__What to do__:
Edit the passage on wind-blown sand and silt: write out everything from "When the sand-driving" down to "to different degrees." again, swapping "radiating distance" for "spreading distance".

__Selected extract__:
════

Coarse sand, medium sand, fine sand and very fine sand only affected the reserve and surrounding communities. When the maximum wind speed was 17.4 m·s⁻¹, the maximum influence distances of coarse sand, medium sand, fine sand and very fine sand were 4.72, 75.5, 290, and 4720 m, respectively, and the longest influence times were 0.03, 0.43, 16.79, and 268.71 s, respectively. The predominant movement modes were creeping and saltation.

Coarse silt can affect the downwind area under a moderate gale (grade 7) (Figure 6). Coarse silt can easily become a suspended load. Once the sand-driving wind speed of mixed sand is reached, coarse silt will move to high altitudes. Based on the influence range of coarse silt, when a gentle breeze (grade 3) occurred, the influence distance reached 508.05 km and the longest influence time was 26 h, and six administrative regions—Shanxi Province, Inner Mongolia Autonomous Region, Henan Province, Shaanxi Province, Gansu Province, and Ningxia Hui Autonomous Region—were affected. When a moderate breeze (grade 4) occurred, the influence distance reached 777.97 km and 10 administrative regions were affected. When a fresh breeze (grade 5) occurred, the influence distance reached 1184.99 km. The nearest distance between the reserve and the coastline was 957.67 km, and thus part of the influence range was beyond the coastline. In this case, 18 administrative regions were affected. When a strong breeze (grade 6) occurred, the maximum influence distance reached 1840.74 km, meaning that part of the influence range was beyond the coastline, and the longest influence time was 30 h. In this case, 26 administrative regions—Beijing Municipal, Tianjin Municipal, Hebei Province, Shanxi Province, Inner Mongolia Autonomous Region, Liaoning Province, Jilin Province, Shanghai Province, Jiangsu Province, Zhejiang Province, Anhui Province, Fujian Province, Jiangxi Province, Shandong Province, Henan Province, Hubei Province, Hunan Province, Guangdong Province, Guangxi Zhuang Autonomous Region, Hainan Province, Chongqing Municipal, Sichuan Province, Guizhou Province, Shaanxi Province, Gansu Province, and Ningxia Hui Autonomous Region—were affected.

When moderate and fresh gales (grades 7 and 8) occurred, the maximum influence distance exceeded the coastline (the longest distance between the reserve and the coastline is 1903.12 km), and the affected administrative area was the same as that affected by a strong breeze (grade 6). The longest impact times were 37 and 46 h.

When the sand-driving wind speed was reached, the air quality of the downwind region could be affected by medium, fine, and clay silt (Figure 7), which easily become suspended loads such as coarse silt. When the radiating distance reached 508.05 km, they began to descend gradually. When the wind speeds reached grades 7 and 8, the shortest radiating distance could reach 2871.86 km, which is enough to go beyond China’s coastline. Due to the influence of forests, mountain ranges, cities, and other factors, even if it does not reach the theoretical landing range, the medium silt, fine silt and clay will fall to different degrees.

════

__Dataset excerpt__:

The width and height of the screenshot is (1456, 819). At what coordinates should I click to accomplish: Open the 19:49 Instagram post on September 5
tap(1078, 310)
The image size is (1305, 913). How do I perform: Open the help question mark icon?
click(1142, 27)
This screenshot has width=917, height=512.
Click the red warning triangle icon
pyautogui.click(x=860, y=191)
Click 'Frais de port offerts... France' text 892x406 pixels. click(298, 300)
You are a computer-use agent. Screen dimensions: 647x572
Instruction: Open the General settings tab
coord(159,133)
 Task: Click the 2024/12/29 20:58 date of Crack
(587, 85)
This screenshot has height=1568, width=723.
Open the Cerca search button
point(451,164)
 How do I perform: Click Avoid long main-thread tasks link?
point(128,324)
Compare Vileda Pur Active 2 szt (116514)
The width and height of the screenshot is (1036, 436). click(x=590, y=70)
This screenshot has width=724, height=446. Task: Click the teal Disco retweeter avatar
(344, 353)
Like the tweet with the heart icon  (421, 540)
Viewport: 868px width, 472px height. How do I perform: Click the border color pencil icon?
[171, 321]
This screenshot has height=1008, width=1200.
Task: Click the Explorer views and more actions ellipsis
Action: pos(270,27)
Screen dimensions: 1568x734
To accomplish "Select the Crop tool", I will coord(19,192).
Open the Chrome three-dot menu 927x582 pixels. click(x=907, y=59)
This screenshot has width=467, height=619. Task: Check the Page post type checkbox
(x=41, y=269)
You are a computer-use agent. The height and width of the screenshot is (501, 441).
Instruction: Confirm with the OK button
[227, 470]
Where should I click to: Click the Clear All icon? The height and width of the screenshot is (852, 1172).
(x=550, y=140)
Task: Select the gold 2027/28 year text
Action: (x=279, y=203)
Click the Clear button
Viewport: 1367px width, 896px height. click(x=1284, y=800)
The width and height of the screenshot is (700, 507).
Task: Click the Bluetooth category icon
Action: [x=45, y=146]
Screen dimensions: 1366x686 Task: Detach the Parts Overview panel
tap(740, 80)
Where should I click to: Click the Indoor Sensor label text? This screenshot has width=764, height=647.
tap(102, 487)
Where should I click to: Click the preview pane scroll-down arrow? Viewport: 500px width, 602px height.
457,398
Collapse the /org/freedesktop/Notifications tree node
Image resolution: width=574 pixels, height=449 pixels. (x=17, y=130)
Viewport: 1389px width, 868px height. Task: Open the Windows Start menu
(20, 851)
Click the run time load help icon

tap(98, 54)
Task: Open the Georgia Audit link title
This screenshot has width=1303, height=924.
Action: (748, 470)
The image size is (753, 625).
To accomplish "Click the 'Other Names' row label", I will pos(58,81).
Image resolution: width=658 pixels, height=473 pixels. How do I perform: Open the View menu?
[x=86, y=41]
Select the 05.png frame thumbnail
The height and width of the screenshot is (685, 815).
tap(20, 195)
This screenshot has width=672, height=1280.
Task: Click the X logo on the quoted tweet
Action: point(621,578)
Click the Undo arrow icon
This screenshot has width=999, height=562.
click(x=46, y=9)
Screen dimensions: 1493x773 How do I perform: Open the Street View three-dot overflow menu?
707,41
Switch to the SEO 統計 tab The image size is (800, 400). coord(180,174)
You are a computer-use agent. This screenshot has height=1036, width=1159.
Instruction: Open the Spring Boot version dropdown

════

__Solution to this exercise__:
When the sand-driving wind speed was reached, the air quality of the downwind region could be affected by medium, fine, and clay silt (Figure 7), which easily become suspended loads such as coarse silt. When the spreading distance reached 508.05 km, they began to descend gradually. When the wind speeds reached grades 7 and 8, the shortest spreading distance could reach 2871.86 km, which is enough to go beyond China’s coastline. Due to the influence of forests, mountain ranges, cities, and other factors, even if it does not reach the theoretical landing range, the medium silt, fine silt and clay will fall to different degrees.